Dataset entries
━━━━━━━━━━
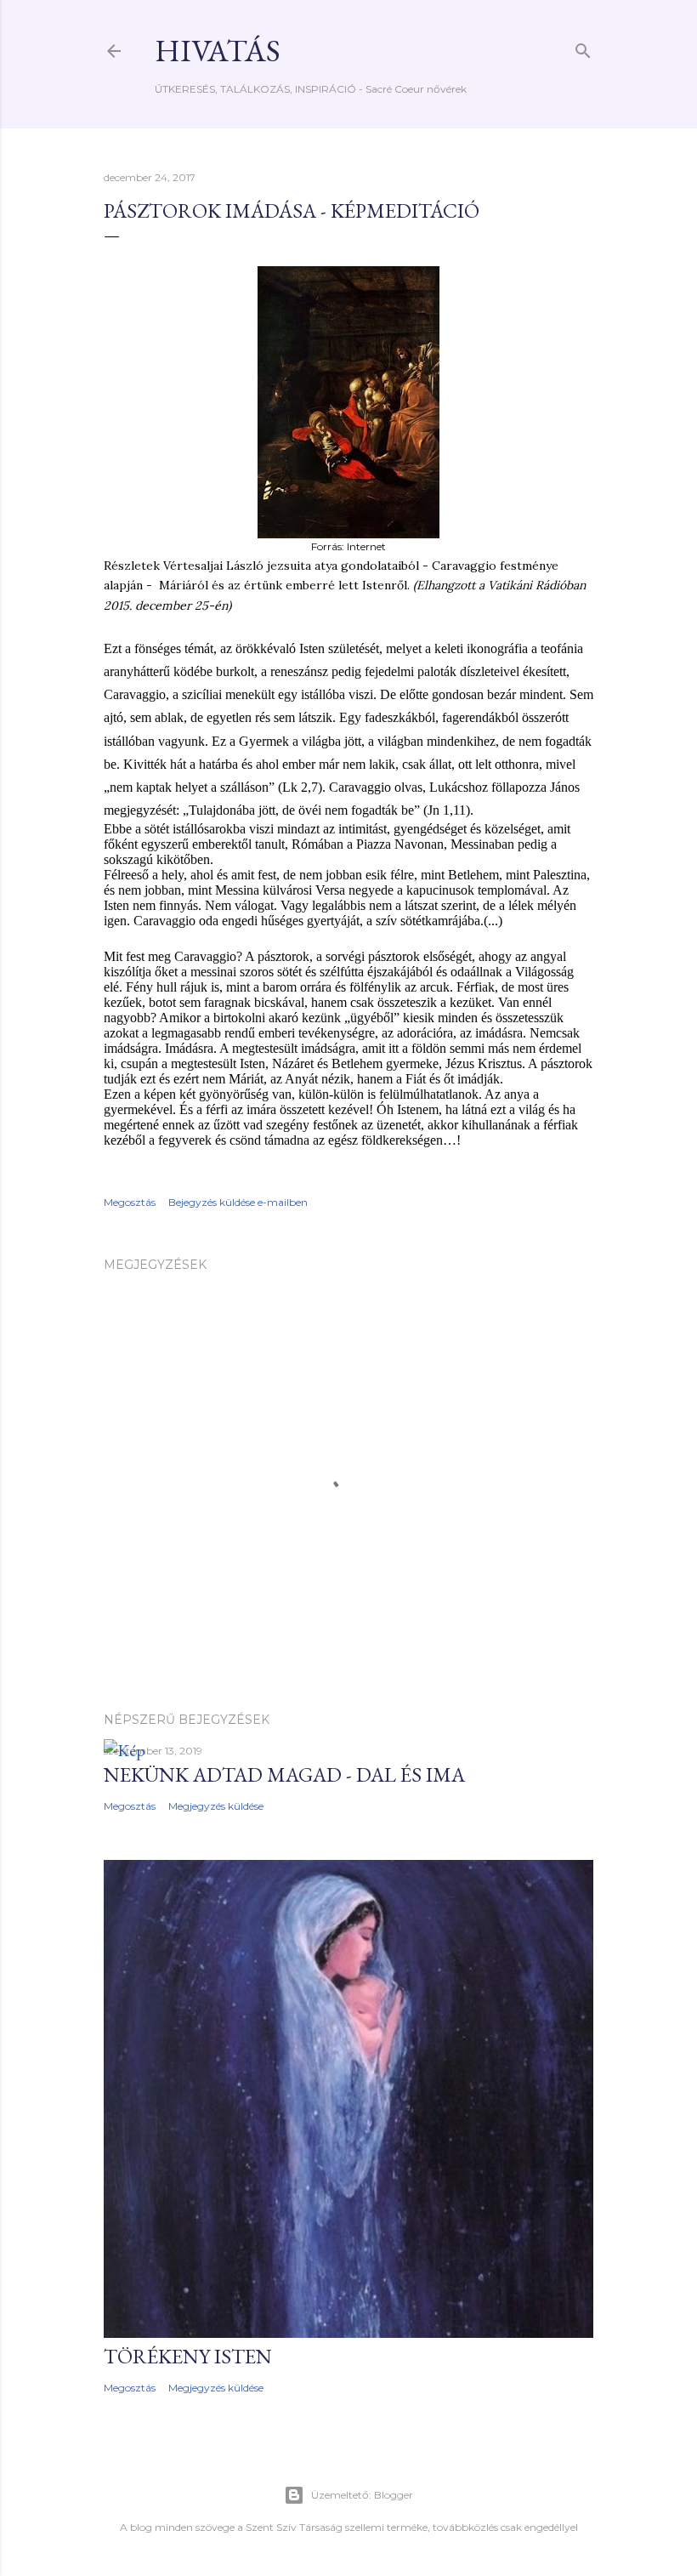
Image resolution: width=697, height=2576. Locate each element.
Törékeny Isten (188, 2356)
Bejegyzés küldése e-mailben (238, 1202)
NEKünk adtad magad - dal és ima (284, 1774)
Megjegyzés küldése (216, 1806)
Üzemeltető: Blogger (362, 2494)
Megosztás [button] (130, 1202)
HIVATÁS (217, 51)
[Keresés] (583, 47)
━━━━━━━━━━
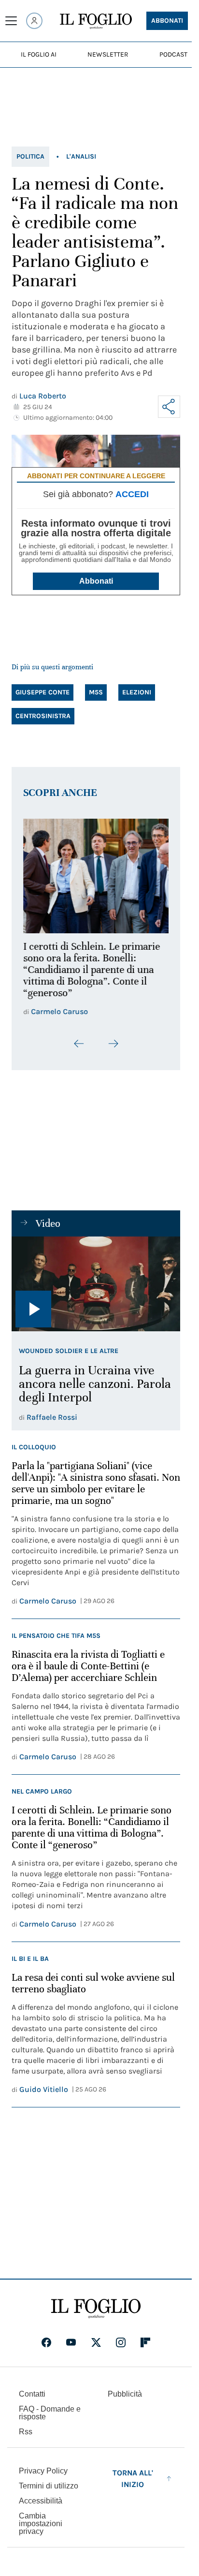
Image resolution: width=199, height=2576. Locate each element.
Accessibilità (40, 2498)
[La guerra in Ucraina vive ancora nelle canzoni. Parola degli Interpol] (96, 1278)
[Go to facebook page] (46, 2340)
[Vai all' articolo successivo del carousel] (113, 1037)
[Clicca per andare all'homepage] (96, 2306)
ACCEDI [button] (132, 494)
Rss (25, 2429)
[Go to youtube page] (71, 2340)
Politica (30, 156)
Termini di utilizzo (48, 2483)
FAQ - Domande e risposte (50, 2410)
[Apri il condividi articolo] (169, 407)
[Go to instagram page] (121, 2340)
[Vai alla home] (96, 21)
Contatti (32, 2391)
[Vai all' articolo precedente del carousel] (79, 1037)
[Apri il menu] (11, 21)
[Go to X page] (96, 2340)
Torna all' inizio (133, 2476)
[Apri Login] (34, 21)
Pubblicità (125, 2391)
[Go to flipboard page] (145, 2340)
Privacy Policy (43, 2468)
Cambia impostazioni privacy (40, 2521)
━━━━━━━━━━
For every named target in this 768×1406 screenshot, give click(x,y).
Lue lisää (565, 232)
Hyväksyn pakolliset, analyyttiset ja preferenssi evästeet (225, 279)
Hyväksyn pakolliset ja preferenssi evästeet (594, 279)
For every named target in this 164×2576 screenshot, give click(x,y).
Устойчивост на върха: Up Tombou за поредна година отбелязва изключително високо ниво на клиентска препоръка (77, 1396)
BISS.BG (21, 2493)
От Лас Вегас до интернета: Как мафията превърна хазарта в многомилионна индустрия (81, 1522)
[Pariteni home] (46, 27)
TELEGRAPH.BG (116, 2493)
━━━━━━━━━━
*EXERCISE BRIEF*
From the records above, copy out the line with "[Go to flipboard page] (145, 2340)", the line with "Cambia impostazioni privacy (40, 2521)", and every line between them, word for word.

*PROBLEM SOLUTION*
[Go to flipboard page] (145, 2340)
Privacy Policy (43, 2468)
Cambia impostazioni privacy (40, 2521)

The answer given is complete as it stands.